Por esta razón esta tipología de museos, en los cuales exhibimos las esculturas de los antepasados africanos, hoy tiene muchos problemas. Si bien hoy cada país reivindica su patrimonio (Grecia los relieves del Partenón, Egipto sus faraones, Baza su Dama…), entre los europeos hay el convencimiento que todos estos elementos patrimoniales, estén donde estén, forman parte de un único deposito cultural. Pero esto no ocurre con el patrimonio de África negra, ni con el de las islas del Pacifico, ni con el de los pueblos nativos de ambas américas. Uno está tentado a escribir que este es un patrimonio incómodo que estamos obligados a devolver en gran parte. Parece contradictorio y cínico que mientras en Europa el lema de nuestros museos de antropología es «entra, conoce otras culturas, admira el arte africano», a los autores de estas culturas, a los descendientes de los yorubas o de los dogones, les dejemos morir en las murallas de espino de nuestras ciudades africanas o en las balsas inestables con las que intentan cruzar nuestro mar. ¿Tiene esto algo que ver con el desinterés por este tipo de museos?
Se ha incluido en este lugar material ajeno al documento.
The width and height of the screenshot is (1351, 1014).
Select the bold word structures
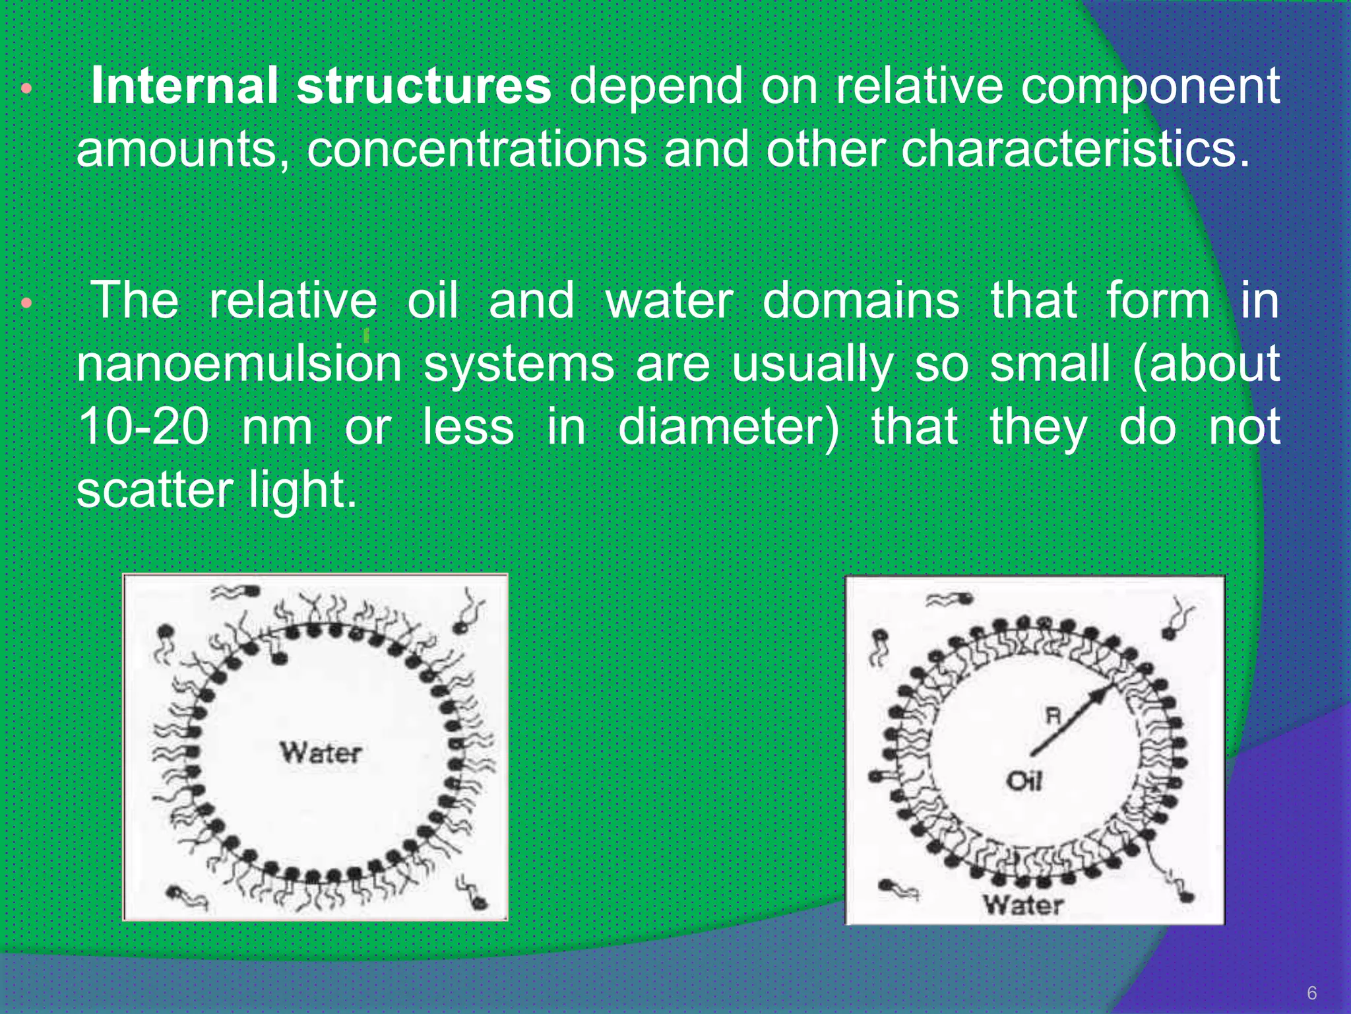click(423, 86)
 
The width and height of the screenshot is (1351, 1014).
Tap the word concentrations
click(476, 149)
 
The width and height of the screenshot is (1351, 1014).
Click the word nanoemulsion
click(239, 364)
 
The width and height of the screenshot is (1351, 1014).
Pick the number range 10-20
click(143, 426)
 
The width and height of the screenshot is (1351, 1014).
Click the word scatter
click(154, 490)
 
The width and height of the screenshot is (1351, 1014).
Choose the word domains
click(861, 300)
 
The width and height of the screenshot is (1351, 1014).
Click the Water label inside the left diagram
click(321, 753)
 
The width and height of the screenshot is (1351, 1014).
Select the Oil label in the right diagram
click(1024, 782)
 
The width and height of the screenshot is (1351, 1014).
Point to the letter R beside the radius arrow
click(1053, 716)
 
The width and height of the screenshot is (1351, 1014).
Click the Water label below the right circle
click(1023, 905)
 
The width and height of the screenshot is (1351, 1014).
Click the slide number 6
click(1311, 993)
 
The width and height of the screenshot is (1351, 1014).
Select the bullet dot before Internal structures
click(26, 88)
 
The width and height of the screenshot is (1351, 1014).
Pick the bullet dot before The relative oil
click(26, 304)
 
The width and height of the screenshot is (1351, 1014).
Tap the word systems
click(518, 364)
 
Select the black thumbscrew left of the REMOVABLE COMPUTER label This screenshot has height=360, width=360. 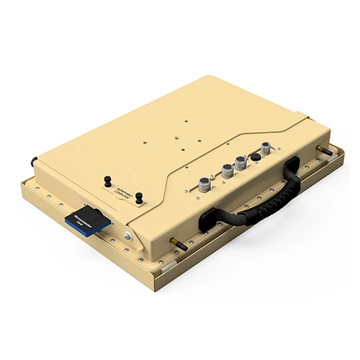coord(107,180)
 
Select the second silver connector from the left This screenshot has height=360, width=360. coord(226,171)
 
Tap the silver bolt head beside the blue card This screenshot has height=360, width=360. coord(127,236)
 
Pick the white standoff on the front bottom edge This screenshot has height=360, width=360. coord(166,266)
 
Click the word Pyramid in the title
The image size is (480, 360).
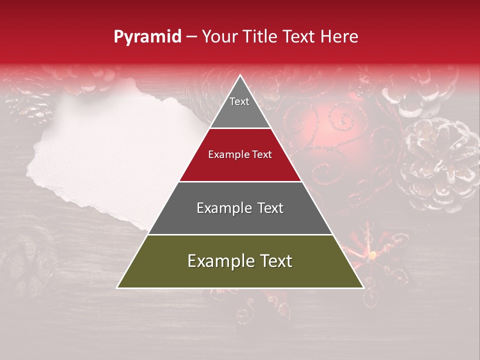coord(147,37)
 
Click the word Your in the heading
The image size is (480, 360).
coord(220,37)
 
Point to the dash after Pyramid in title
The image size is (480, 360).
coord(191,37)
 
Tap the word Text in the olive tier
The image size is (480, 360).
coord(274,262)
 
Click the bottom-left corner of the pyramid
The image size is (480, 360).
coord(118,288)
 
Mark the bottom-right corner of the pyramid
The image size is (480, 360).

No lo sé, pero lo que resulta evidente es que hay que repensar una y mil veces los mensajes de estos museos; revisar sus discursos y sus relatos para que se conviertan en portavoces de la diversidad cultural.

Joan Santacana Mestre (Calafell, 1948) es arqueólogo, especialista en museografía y patrimonio y una referencia fundamental en el campo de la museografía didáctica e interactiva. Fue miembro fundador del grupo Historia 13-16 de investigación sobre didáctica de la historia, y su obra científica y divulgativa comprende más de seiscientas publicaciones. Entre sus trabajos como arqueólogo destacan los llevados a cabo en el yacimiento fenicio de Aldovesta y la ciudadela ibérica y el castillo de la Santa Cruz de Calafell. En el campo de la museología, es responsable de numerosos proyectos de intervención a museos, centros de interpretación, conjuntos patrimoniales y yacimientos arqueológicos. Entre ellos destaca el proyecto museológico del Museo de Historia de Cataluña, que fue considerado un ejemplo paradigmático de museología didáctica.